Debt-ridden ship's captain, Bill Martin (Dick Foran) and his sidekick, Stuff (Fuzzy Knight) encounter peg-legged sailor, Tobias Clump (Leo Carrillo), who is being pursued by a mysterious cloaked figure known as The Phantom. The Phantom has been in pursuit of a map, hidden by Clump, which purportedly pinpoints the location of a pirate treasure hoard, somewhere on a miserable, abandoned island owned by Martin.
Martin is skeptical of the whole thing, but resolves to make some money by chartering a weekend trip for paying guests, selling tickets to anyone in search of adventure, and advertising the excursion as a treasure hunt on a haunted island.

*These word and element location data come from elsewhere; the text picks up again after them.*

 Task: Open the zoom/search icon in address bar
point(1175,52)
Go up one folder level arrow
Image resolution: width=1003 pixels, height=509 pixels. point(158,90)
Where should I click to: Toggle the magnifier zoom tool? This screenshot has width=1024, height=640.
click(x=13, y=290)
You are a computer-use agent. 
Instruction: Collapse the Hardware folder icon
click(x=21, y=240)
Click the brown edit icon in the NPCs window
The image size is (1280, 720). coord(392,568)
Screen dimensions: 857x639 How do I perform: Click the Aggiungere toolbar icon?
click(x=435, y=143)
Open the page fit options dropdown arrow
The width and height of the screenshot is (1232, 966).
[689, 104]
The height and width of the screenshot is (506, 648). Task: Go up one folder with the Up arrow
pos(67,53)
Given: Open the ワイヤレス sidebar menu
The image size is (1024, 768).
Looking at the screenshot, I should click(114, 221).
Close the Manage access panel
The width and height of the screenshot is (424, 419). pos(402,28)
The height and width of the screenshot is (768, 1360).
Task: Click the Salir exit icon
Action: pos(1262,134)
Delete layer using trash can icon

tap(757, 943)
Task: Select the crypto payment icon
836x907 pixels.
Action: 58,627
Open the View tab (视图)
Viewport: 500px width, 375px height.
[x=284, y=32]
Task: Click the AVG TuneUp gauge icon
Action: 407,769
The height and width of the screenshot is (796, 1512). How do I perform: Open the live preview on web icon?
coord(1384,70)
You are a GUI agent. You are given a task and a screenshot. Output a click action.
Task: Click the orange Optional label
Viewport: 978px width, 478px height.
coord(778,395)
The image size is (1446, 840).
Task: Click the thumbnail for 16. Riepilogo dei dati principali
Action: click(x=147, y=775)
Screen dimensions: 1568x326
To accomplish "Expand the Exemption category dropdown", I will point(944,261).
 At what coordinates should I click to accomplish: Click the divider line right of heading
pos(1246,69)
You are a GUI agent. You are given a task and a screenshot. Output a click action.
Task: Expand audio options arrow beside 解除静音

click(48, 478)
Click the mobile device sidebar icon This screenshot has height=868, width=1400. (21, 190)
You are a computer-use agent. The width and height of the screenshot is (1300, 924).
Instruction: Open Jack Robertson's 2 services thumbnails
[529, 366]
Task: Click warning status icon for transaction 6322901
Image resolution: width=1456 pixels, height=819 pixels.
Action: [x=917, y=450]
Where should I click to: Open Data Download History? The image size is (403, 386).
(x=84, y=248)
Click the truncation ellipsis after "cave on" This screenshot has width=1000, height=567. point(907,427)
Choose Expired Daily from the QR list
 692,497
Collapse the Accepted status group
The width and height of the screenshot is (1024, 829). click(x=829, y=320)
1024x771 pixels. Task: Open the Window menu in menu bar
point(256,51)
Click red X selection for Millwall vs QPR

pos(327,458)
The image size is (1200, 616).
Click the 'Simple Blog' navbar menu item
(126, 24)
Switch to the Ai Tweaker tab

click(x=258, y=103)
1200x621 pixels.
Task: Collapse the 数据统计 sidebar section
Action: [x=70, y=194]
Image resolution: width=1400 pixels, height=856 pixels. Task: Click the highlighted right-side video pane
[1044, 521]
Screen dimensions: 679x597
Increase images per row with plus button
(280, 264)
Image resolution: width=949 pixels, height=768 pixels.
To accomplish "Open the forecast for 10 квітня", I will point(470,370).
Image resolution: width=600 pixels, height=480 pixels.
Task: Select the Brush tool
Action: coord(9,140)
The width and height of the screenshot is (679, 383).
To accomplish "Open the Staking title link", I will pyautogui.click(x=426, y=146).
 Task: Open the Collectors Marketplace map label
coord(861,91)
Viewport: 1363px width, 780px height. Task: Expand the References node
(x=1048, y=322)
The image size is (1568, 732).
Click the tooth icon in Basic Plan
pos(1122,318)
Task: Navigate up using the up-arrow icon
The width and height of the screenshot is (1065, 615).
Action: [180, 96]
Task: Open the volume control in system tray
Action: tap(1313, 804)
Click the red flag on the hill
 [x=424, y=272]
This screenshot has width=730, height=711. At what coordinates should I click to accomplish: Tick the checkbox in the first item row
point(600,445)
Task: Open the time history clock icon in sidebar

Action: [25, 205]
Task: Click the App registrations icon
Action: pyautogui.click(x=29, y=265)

When the assembled group land, however, it's clear that they are not the only ones on the island. The Phantom has beaten them there, and is determined to find the treasure before they do, at any cost.
Clocking in at a mere 61 minutes, you'd think that the film would feel as though it was over too soon. However, the protracted opening scenes seem to drag on forever, with Dick Foran hardly being the charismatic lead that the audience is supposed to root for. There's strong support from Carrillo, whose Latino sea dog is a gurning hoot, and a great, albeit brief turn from Walter Catlett ( Pinocchio's "Honest John" himself) as Sergeant McGoon.
The names of the characters should give you a fair indication of the tone of the film. Unfortunately its shots at comedy mostly land flat, and it squanders its few thrills on a decent sequence in Peggy Moran's bedroom, the shadow of The Phantom skewing around the room as he creeps towards her bed, and in the gothic stylings of the sets. I did find myself willing it all to finish, though its running time is fairly brief and despite the film throwing a few plot curveballs in towards the climax.
The Phantom is, admittedly, a decent villain. His wiry, nimble frame, cape flying behind him, is a memorable image. Foy Van Dolsen, who played him, is reminiscent of a Carradine brother switched at birth. When we finally see his face, it does come with a shudder. It's a shame that this film was his only appearance.
It's light fare then, slightly lacking in class, bereft of a star presence to elevate it. It could have benefitted no end by the appearance of a Chaney or a Lugosi. Ultimately, it's an okay way to spend 61 minutes if you've already devoured your way through the remaining entries in Universal's Golden Age, but not a particularly strong place to start.